If I told you that I saw a great movie featuring a young girl with powers she cannot control, that the government wants to destroy, you could be forgiven for thinking I was talking about Logan. But Prodigy is quieter and closer, an intimate film that builds tension through an almost real-time game of cat and mouse between a (presumed) psychopathic 9-year-old genius who is even more than she seems and the child psychologist brought in to save her.
Writer/directors Alex Haughey and Brian Vidal owe more to The Twilight Zone than X-Men, and Prodigy feels like one of the most successful progeny of both. Though mutant power figures into the story, it’s the human drama that holds our attention.
When we first encounter Fonda (Richard Neil), he’s playing a game of chess against himself, convinced it’s a good way to challenge one’s own way of thinking. And at least you never lose, though from a different perspective, you never win either. Recruited by Olivia, a former college classmate now military officer (Jolene Andersen), Fonda has little idea what he’s about to face: a straight-jacketed little girl seething with contempt and betraying little emotion.
Ellie (Savannah Liles) has blown through a series of psychologists that Olivia has brought in to try and reclaim the girl’s humanity. Instead, the child has manipulated them into unrevealed horrors like a miniature Hannibal Lecter. On top of that, she’s telekinetic.
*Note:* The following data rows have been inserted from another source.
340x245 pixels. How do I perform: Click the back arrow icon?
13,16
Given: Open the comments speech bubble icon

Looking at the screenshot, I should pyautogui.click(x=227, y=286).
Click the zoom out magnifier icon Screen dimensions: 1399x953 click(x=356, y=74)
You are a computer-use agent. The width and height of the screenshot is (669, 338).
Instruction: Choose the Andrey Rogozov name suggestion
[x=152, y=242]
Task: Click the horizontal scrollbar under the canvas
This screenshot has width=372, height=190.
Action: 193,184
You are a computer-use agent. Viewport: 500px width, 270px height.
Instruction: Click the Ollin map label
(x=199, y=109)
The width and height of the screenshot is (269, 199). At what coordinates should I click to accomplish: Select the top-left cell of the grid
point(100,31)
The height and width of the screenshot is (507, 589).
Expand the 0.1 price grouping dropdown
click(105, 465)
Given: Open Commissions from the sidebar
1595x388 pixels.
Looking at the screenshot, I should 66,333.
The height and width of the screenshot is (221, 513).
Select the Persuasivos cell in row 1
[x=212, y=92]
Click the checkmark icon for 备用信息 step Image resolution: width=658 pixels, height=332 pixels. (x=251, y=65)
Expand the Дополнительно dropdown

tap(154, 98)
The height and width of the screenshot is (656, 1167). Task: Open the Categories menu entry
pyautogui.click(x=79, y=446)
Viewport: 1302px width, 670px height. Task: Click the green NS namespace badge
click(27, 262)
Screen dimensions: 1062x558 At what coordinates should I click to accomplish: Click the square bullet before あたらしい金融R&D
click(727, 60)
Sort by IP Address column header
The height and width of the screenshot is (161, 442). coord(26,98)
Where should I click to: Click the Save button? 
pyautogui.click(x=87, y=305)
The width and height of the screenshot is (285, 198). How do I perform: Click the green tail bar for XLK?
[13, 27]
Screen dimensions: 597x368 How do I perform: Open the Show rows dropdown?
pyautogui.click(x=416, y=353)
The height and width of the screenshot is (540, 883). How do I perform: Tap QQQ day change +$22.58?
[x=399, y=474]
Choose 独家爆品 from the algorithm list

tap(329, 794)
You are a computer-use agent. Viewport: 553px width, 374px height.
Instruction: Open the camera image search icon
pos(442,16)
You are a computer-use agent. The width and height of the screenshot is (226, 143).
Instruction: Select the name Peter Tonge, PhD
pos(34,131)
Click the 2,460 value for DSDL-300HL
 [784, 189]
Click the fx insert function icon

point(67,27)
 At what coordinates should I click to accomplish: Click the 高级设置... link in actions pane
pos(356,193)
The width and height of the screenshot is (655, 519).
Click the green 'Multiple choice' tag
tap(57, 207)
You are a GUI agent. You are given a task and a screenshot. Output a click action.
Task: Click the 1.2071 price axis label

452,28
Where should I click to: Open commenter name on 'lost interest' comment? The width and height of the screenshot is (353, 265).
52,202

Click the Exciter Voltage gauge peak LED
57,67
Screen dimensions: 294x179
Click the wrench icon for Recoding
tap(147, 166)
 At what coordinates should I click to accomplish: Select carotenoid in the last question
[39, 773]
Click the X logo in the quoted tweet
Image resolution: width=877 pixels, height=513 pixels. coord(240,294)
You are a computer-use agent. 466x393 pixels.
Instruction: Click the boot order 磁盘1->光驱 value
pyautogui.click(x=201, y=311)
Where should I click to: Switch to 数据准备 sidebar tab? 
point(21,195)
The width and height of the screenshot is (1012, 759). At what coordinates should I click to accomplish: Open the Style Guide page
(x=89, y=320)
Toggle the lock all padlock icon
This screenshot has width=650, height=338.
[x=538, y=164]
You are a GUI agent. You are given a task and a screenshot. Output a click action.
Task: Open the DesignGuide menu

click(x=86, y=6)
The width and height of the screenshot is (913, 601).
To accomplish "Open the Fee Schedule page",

The race is on to see who can uncover more about the other before Colonel Birch (Emilio Palame) shuts everything down — including Ellie.
It’s taut plotting from Haughey and Vidal, taking the mental chess game into a literal one without overplaying it. Their direction hums along, and the story they’re telling could almost be a play, as the verbal sparring is nimble, fast-paced, and always intelligent. When actual acts of violence occur, there’s an extra shock to realize that we’ve already been set on edge by the emotional damage Ellie tries to inflict across the steel table in her cell.
With a claustrophobic setting, everything has to turn on the performances. Perhaps the most frightening thing is that Liles seems like the strongest in the ensemble — cold, calculating, and absolutely convincing as a girl with an IQ off the charts. It’s up to Neil, then, to exude warmth, and to continue The Twilight Zone parallels, he has a manner reminiscent of Richard Long. Everything’s in the eyes, no matter where his mouth turns.
Prodigy deserves a life beyond the festival circuit, an engrossing sci fi film that fits somewhere between Legion and Logan. As for Haughey and Vidal, Prodigy marks a promise — hopefully many more films that remember to add heart to the action.